What you will do: Please make an exact copy of the lines from the one holding "Viewport: 1512px width, 686px height." through the end of the data, both ends included, with no pictures.

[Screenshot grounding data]
§ §

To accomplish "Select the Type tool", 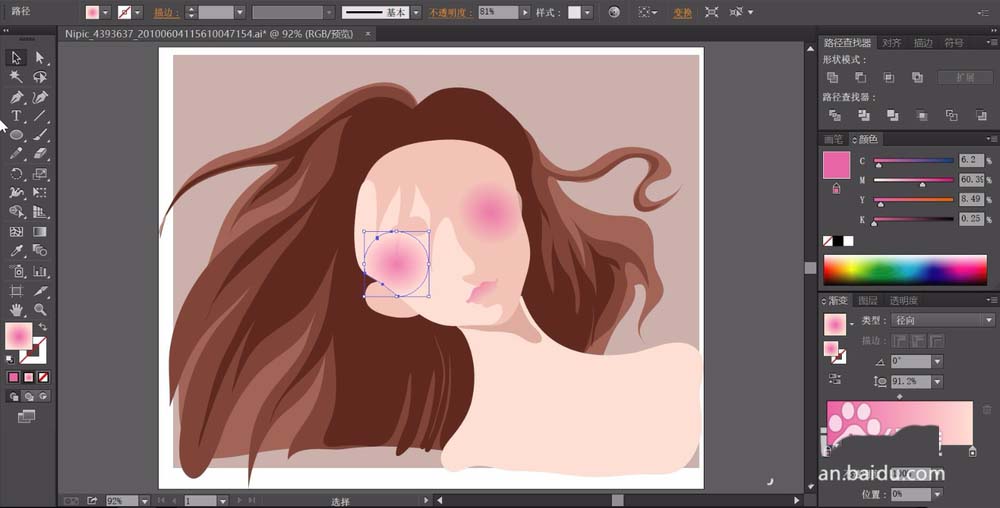I will [x=16, y=116].
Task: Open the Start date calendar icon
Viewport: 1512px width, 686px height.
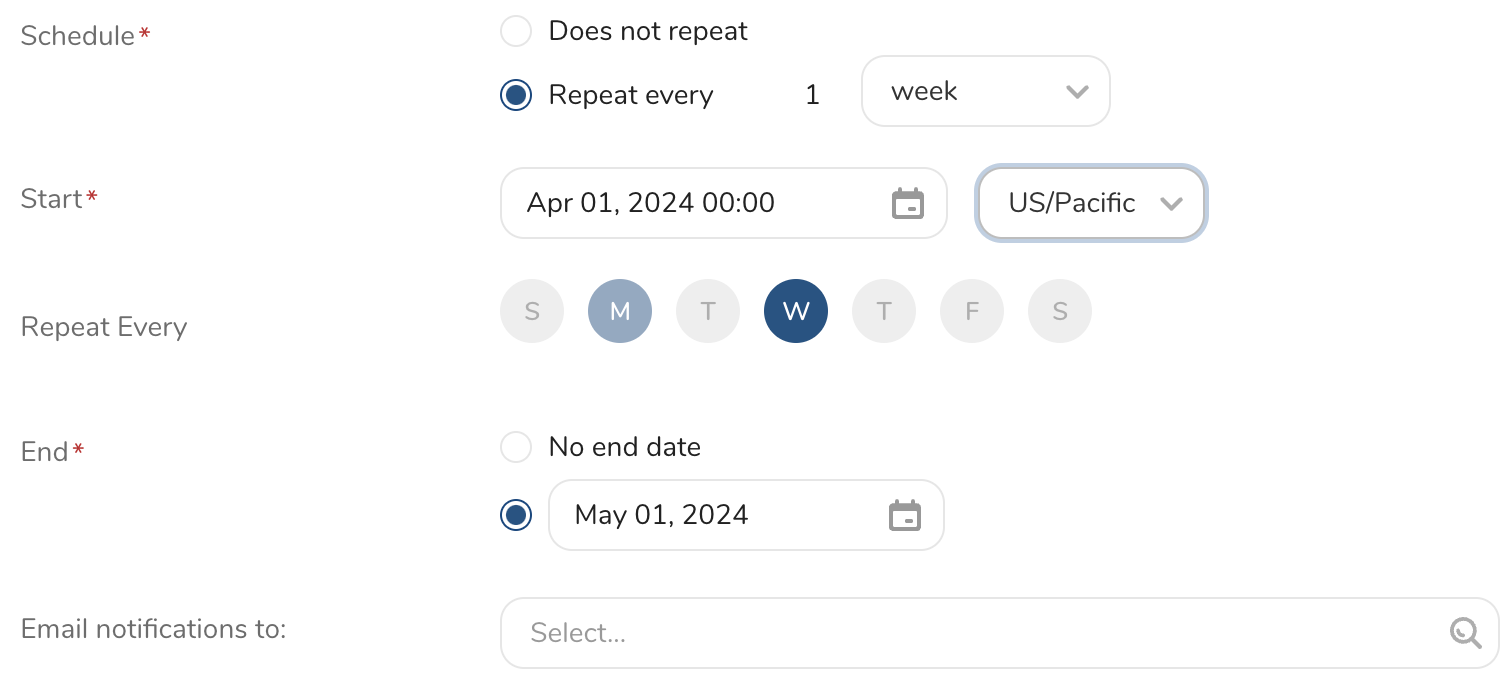Action: [907, 203]
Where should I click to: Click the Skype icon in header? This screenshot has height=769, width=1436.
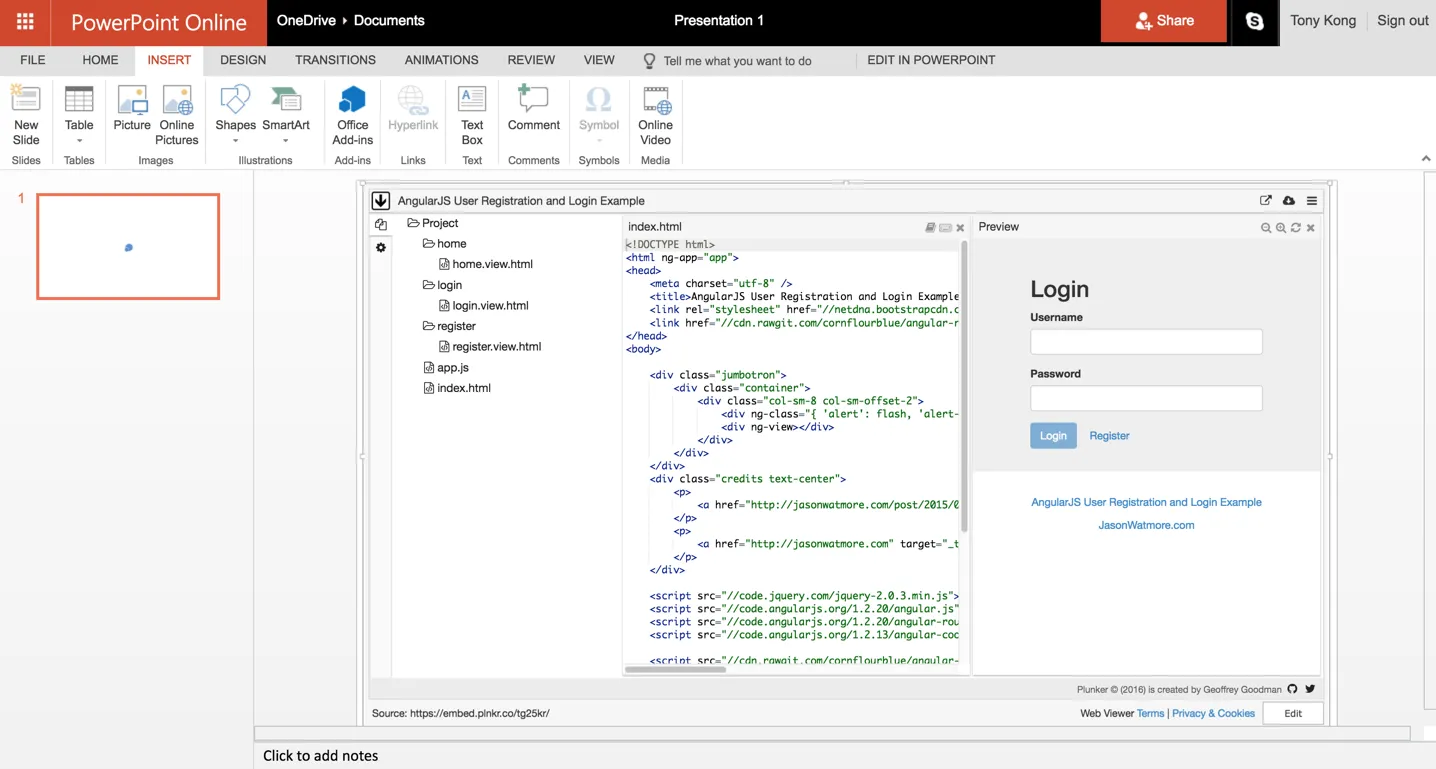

§ §

Answer space:
Viewport: 1512px width, 686px height.
Action: [907, 203]
Where should I click to: Click the Skype icon in header? This screenshot has height=769, width=1436.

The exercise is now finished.